■ Prompt 1:
From the patent extract, list the "other attachments" that the conventional steam turbine apparatus needs besides the storage tank and heat exchanger.
■ Prompt 2:
Answer these questions using the patent extract:
(a) Which thermal media are named as examples?
(b) What drives the steam turbine when water is used?
(c) In the newer apparatus, where are the thermoelectric elements placed?
■ Prompt 3:
For each statement, say whether the patent extract agrees, and quote the words that settle it:
(a) The conventional steam turbine apparatus is cheap to make.
(b) Sudden swings in temperature and pressure can damage the pressure resisting members.
(c) The thermoelectric apparatus still needs a heat exchanger.

■ Extract provided:
-- Start --

SPECIFICATION Power generator apparatus The present invention relates to power generator apparatus for converting solar thermal energy into electric energy.

In order to utilize solar thermal energy efficiently, power generator apparatus has been proposed in which condenser means such as a Fresnal lens, a normal convex lens or a paraboloid reflex mirror, condenses rays of sunlight on thermal medium pipes disposed at or adjacent the focus of such condensor means, thereby to heat to high temperatures a thermal medium such as water, oil or the like flowing in the heat medium pipes. When water is used, steam from such thermal medium drives a steam turbine to convert solar thermal energy into electric energy.

In addition to the condenser means and thermal medium pipes, such conventional power generator apparatus requires a heat storage tank for storing heat from the thermal medium means, a heat exchanger for transmitting heat from the thermal medium means to water for driving the turbine, and other attachments including a condenser, a cooling water pump, a condensate pump, a feed water pump, control means, and a pressure and heat resisting piping system.

Such apparatus is therefore complicated in construction and the cost of manufacture is high.

Moreover, manipulation is disadvantageously difficult.

When the temperature and pressure in the piping system varies suddenly with variations of solar radiation due to change in atmospheric phenomena, stress is applied to the pressure resisting members, which are susceptible to damage. It is therefore required to provide a special structure for prevention of such damage, thereby further complicating the construction.

In view of the foregoing, there has been developed power generator apparatus in which condenser means condenses rays of sunlight on a plurality of thermoelectric elements disposed adjacent the focus of the condenser means, so that the thermoelectric elements directly convert solar thermal energy into electric energy. Such power generator apparatus eliminates the need for a heat storage tank, a heat exchanger, a pressure and heat resistant piping, etc., which are required in the power generator apparatus of the steam turbine type. It is sufficient to dispose merely the thermoelectric elements adjacent the focus of the condenser means. Such apparatus may be simplified in construction and manipulation, and may be economically manufactured.

-- End --

■ Provided records:
-- Start --

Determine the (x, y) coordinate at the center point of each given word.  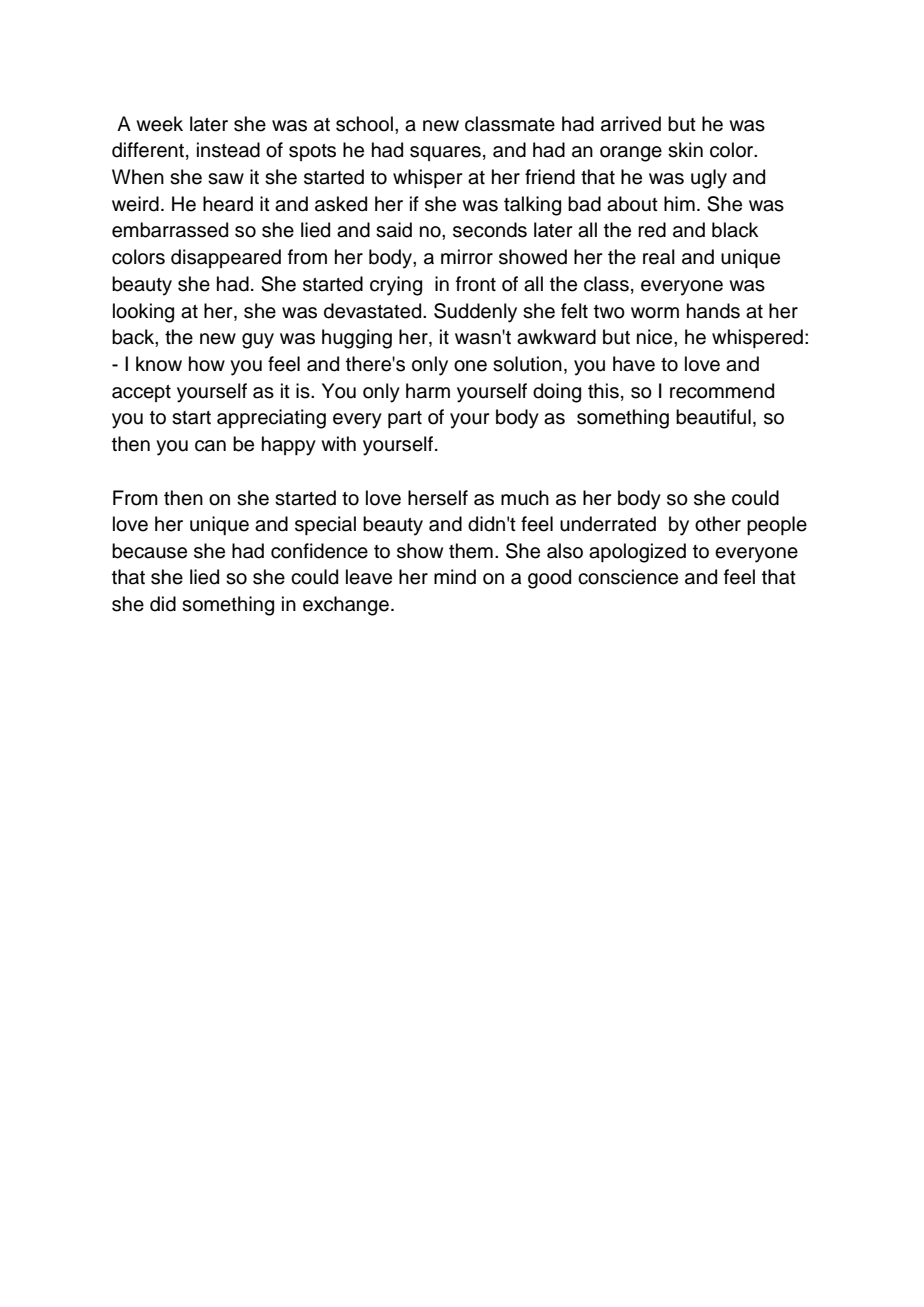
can (210, 446)
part (405, 419)
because (149, 551)
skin (685, 150)
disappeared (226, 258)
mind (455, 577)
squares (445, 153)
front (476, 284)
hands (713, 311)
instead (228, 150)
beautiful (713, 417)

-- End --

■ Task response 1:
A condenser, a cooling water pump, a condensate pump, a feed water pump, control means, and a pressure and heat resisting piping system.

■ Task response 2:
(a) Water, oil or the like.
(b) Steam from the thermal medium.
(c) Adjacent the focus of the condenser means.

■ Task response 3:
(a) No: "the cost of manufacture is high."
(b) Yes: "stress is applied to the pressure resisting members, which are susceptible to damage."
(c) No: "eliminates the need for a heat storage tank, a heat exchanger, a pressure and heat resistant piping, etc."